First of all, we compare with the model of estimating parameters $S_0$, $S_1$ and $S_2$ with a single branch to verify the effectiveness of our proposed paradigm, which is denoted as Single-Branch, and the experimental results show that the image brightness recovery effect of Single-Branch enhancement is not ideal, and the detail recovery effect is not good, even if we design a very effective feature extraction module, it still cannot maintain the stability of the structure, and it needs to rely on the constraints of polarization relationship to recover the structural details well. Secondly, we remove the gradient operator and chunk-self-attention module in the gradient residual dense feature extraction module, and only use the dense connection, which is denoted as w/o GRD, and the experimental results show that the edge discontinuity occurs, which proves that the complete feature extraction module proposed can extract the edge information in the polarized image well. Finally, we also verify the significance of the loss function by removing the polarization loss function $L_{\mathit{polar}}$, which is denoted as w/o $L_{\mathit{polar}}$, and the experimental results of removing the polarization loss constraint are average in detail recovery. The corresponding quantitative evaluation indicators are given in

Table 2. The results of the ablation study. The best results are bold-underlined.
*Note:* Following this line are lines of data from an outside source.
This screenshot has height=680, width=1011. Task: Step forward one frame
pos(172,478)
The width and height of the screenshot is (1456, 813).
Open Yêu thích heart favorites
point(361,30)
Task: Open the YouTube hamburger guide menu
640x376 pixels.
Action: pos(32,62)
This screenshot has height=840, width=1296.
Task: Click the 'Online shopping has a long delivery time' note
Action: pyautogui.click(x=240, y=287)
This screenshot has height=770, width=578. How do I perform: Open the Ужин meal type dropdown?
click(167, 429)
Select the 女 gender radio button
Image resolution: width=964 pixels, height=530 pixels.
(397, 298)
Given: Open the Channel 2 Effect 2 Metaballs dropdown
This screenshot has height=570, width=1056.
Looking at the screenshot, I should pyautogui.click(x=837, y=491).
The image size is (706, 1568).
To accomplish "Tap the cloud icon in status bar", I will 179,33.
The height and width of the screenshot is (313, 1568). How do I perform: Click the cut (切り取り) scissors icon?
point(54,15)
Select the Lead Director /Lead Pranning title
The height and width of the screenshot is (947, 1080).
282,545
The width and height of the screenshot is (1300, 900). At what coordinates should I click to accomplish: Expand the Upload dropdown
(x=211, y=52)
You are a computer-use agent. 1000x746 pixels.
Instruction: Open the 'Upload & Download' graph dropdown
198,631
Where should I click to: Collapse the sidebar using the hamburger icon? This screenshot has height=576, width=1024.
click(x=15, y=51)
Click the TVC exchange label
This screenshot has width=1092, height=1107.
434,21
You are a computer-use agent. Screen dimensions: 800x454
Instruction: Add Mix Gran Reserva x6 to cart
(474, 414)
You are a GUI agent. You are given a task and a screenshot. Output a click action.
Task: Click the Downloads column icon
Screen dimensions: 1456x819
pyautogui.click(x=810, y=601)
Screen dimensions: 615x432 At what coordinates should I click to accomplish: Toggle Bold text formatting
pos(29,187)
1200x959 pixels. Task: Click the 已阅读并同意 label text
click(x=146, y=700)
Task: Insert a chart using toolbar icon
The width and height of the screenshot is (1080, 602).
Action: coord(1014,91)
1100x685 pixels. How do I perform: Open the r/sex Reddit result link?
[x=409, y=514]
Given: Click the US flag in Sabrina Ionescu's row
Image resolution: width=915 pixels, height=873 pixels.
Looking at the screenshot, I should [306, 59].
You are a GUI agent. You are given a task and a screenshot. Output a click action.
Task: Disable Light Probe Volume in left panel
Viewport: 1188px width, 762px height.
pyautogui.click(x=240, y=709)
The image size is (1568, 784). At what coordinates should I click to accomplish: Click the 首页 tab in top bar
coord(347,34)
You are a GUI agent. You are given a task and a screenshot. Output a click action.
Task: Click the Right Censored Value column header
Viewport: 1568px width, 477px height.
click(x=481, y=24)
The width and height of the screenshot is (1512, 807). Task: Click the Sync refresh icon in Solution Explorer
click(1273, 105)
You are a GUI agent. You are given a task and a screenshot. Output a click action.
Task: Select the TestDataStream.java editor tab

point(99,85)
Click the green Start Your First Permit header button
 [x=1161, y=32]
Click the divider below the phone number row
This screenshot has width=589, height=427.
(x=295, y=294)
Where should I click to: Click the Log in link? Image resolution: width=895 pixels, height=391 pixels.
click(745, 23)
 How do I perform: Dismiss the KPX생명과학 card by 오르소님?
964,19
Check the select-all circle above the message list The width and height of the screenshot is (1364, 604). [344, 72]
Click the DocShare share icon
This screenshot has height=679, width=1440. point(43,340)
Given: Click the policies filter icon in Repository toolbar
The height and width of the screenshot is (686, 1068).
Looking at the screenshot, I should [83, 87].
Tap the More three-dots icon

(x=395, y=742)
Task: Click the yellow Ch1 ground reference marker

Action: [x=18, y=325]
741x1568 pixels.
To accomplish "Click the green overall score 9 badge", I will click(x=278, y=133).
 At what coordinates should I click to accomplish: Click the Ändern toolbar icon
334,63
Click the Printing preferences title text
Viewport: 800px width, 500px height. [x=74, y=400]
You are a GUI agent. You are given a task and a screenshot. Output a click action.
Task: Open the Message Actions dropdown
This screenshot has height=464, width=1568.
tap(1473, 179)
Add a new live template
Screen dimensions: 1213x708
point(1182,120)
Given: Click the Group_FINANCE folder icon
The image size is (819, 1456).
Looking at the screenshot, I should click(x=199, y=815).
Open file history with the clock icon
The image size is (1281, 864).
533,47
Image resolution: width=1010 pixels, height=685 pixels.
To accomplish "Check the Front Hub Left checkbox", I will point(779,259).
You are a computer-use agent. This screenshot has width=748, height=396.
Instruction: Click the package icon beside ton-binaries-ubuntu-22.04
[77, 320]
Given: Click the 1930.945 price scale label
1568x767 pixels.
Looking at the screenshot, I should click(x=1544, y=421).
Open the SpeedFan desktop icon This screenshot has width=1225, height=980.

Metrics	Single Branch	w/o GRD	$\mathit{w}\mathit{o} {\mathit{L}}_{\mathit{p}\mathit{o}\mathit{l}\mathit{a}\mathit{r}}$	Full Method
PSNR$\uparrow$	22.8461	21.8611	22.0593	24.9282
SSIM$\uparrow$	0.3392	0.3146	0.3166	0.4674

, and the results of the ablation experiment show that our complete model achieves the best performance.

5. Conclusions

In this work, we propose a Stokes-domain underwater low-light polarized image enhancement paradigm based on the physical characteristics of Stokes parameters found in experimental observations and design a dual-branch network based on the paradigm. To drive the network training, we also propose an underwater low-light polarization image simulation method and construct a simulation dataset containing various water types and scene information. To verify the effectiveness and robustness of our method, we set up an underwater polarimetric imaging system and test the performance of our algorithm on the captured real-world dataset, and the experimental results prove that our method achieves the best performance. We also demonstrate the effectiveness of our proposed components and the effectiveness of our design based on the physical properties of the Stokes parameters through a series of ablation experiments. Our work provides a new way to study low-light polarization imaging enhancement. Of course, our work still has some shortcomings, which are currently limited by our research equipment which can only acquire gray images. In the future, this work will also be extended to the field of color polarized images. In addition, we will further explore the possibility of polarization imaging in more scenarios and continue to explore how to combine polarization prior information in the network to achieve better detection results.